**What to do:**
Nothing in the data may be changed; retype all of it.
────────
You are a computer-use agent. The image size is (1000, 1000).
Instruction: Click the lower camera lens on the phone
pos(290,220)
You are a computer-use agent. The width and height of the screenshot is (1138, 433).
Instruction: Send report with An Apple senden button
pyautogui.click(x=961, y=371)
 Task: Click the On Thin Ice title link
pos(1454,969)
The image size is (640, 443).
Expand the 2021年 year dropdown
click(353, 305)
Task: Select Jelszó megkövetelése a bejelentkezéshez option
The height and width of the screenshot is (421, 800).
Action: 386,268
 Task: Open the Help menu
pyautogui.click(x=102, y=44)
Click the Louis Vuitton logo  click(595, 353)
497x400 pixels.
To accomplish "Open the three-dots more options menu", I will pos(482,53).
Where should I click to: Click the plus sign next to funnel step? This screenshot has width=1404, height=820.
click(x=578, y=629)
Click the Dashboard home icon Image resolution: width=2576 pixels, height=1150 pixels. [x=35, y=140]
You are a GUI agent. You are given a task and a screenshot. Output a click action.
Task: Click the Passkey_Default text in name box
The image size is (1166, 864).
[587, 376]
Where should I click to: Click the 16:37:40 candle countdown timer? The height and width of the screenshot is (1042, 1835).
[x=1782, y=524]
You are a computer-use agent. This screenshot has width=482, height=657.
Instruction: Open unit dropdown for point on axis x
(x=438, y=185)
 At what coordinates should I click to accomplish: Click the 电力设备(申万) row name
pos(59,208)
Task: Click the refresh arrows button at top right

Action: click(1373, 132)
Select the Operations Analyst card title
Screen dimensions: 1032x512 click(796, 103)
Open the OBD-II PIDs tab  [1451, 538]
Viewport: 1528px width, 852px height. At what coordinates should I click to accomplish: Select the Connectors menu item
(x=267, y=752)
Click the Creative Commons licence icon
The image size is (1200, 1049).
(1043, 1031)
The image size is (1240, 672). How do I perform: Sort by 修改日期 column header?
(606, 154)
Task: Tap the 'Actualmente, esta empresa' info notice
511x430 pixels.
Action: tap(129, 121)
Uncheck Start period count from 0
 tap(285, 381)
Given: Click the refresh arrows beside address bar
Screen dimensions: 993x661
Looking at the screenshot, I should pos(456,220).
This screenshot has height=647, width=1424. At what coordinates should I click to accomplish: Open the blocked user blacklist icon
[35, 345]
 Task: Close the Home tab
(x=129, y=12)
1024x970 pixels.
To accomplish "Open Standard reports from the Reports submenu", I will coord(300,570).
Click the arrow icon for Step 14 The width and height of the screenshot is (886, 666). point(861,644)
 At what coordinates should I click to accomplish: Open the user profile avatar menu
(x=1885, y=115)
────────
**Answer to this task:**
You are a computer-use agent. The image size is (1000, 1000).
Instruction: Click the lower camera lens on the phone
pos(290,220)
You are a computer-use agent. The width and height of the screenshot is (1138, 433).
Instruction: Send report with An Apple senden button
pyautogui.click(x=961, y=371)
 Task: Click the On Thin Ice title link
pos(1454,969)
The image size is (640, 443).
Expand the 2021年 year dropdown
click(353, 305)
Task: Select Jelszó megkövetelése a bejelentkezéshez option
The height and width of the screenshot is (421, 800).
Action: 386,268
 Task: Open the Help menu
pyautogui.click(x=102, y=44)
Click the Louis Vuitton logo  click(595, 353)
497x400 pixels.
To accomplish "Open the three-dots more options menu", I will pos(482,53).
Where should I click to: Click the plus sign next to funnel step? This screenshot has width=1404, height=820.
click(x=578, y=629)
Click the Dashboard home icon Image resolution: width=2576 pixels, height=1150 pixels. [x=35, y=140]
You are a GUI agent. You are given a task and a screenshot. Output a click action.
Task: Click the Passkey_Default text in name box
The image size is (1166, 864).
[587, 376]
Where should I click to: Click the 16:37:40 candle countdown timer? The height and width of the screenshot is (1042, 1835).
[x=1782, y=524]
You are a computer-use agent. This screenshot has width=482, height=657.
Instruction: Open unit dropdown for point on axis x
(x=438, y=185)
 At what coordinates should I click to accomplish: Click the 电力设备(申万) row name
pos(59,208)
Task: Click the refresh arrows button at top right

Action: click(1373, 132)
Select the Operations Analyst card title
Screen dimensions: 1032x512 click(796, 103)
Open the OBD-II PIDs tab  [1451, 538]
Viewport: 1528px width, 852px height. At what coordinates should I click to accomplish: Select the Connectors menu item
(x=267, y=752)
Click the Creative Commons licence icon
The image size is (1200, 1049).
(1043, 1031)
The image size is (1240, 672). How do I perform: Sort by 修改日期 column header?
(606, 154)
Task: Tap the 'Actualmente, esta empresa' info notice
511x430 pixels.
Action: tap(129, 121)
Uncheck Start period count from 0
 tap(285, 381)
Given: Click the refresh arrows beside address bar
Screen dimensions: 993x661
Looking at the screenshot, I should pos(456,220).
This screenshot has height=647, width=1424. At what coordinates should I click to accomplish: Open the blocked user blacklist icon
[35, 345]
 Task: Close the Home tab
(x=129, y=12)
1024x970 pixels.
To accomplish "Open Standard reports from the Reports submenu", I will coord(300,570).
Click the arrow icon for Step 14 The width and height of the screenshot is (886, 666). point(861,644)
 At what coordinates should I click to accomplish: Open the user profile avatar menu
(x=1885, y=115)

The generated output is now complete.